HTTP Security Headers API
Apply and manage HTTP security headers for SAP-branded view and click domains.
This API supports create, read, update, and delete (CRUD) operations. Image and CloudPage domains aren't supported.
The HTTP Security Headers API supports a discrete set of header and value pairs. Developers select which headers to apply from these nine options.
| Header | Value |
|---|---|
Content-Security-Policy | default-src 'self'; frame-ancestors 'self' |
X-Frame-Options | SAMEORIGIN |
X-Content-Type-Options | nosniff |
Referrer-Policy | origin-when-cross-origin |
Strict-Transport-Security | max-age=31536000; includeSubDomains |
Cache-Control | no-cache, must-revalidate, max-age=0, no-store, private |
X-XSS-Protection | 1; mode=block |
Permissions-Policy | geolocation=(self), microphone=() |
Set-Cookie | strict |
The Content-Security-Policy sometimes breaks external content when applied to view domains. For example, it's possible to break an image that's hosted on another domain.
Test your pages to ensure that your content renders as intended.
In this base URI example, the abbreviation {tse} is a placeholder that occupies the place of the tenant-specific-endpoint for the account.

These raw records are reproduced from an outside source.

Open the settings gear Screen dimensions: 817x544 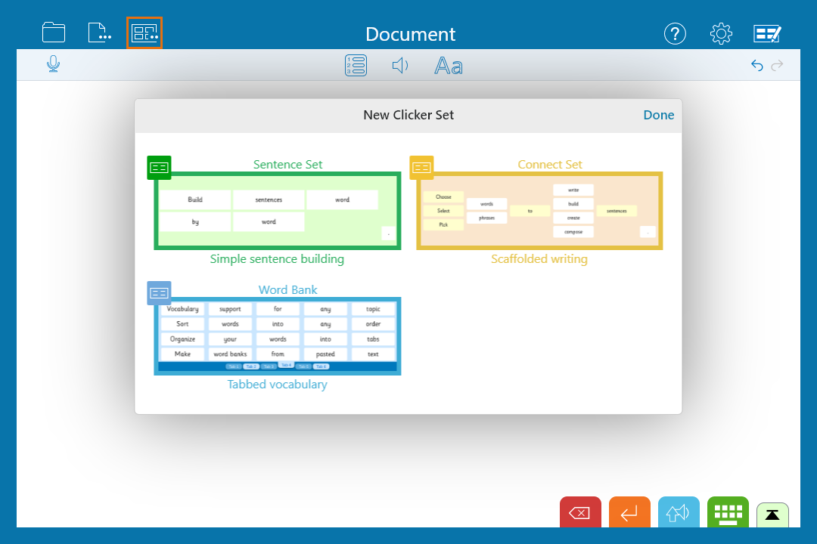point(721,33)
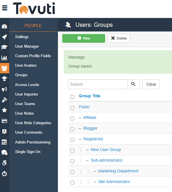This screenshot has width=172, height=192.
Task: Click the trophy awards sidebar icon
Action: [x=4, y=79]
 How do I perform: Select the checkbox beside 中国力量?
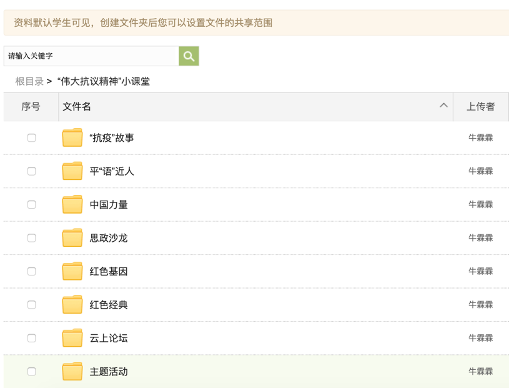click(x=32, y=204)
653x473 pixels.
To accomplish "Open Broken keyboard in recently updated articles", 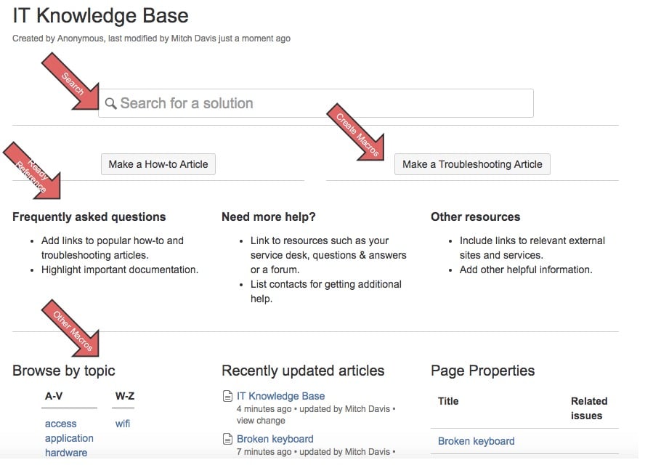I will [x=275, y=439].
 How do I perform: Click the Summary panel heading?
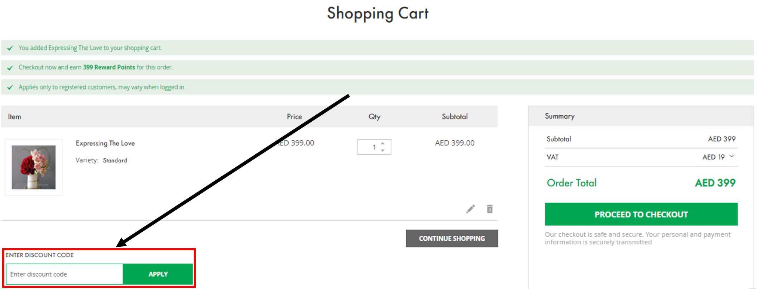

| Function | Method | Route | Permissions |
|---|---|---|---|
| Get All HTTP Security Headers | GET | /messaging/v1/securityHeaders/all | Security > HTTP Headers > View |
| Get HTTP Security Headers | GET | /messaging/v1/securityHeaders | Security > HTTP Headers > View |
| Update HTTP Security Headers | POST | /messaging/v1/securityHeaders | Security > HTTP Headers > Update |
| Delete HTTP Security Headers | DELETE | /messaging/v1/securityHeaders/{PageType} | Security > HTTP Headers > Delete |
This API uses the standard error status codes outlined on the Handle Errors in REST API page.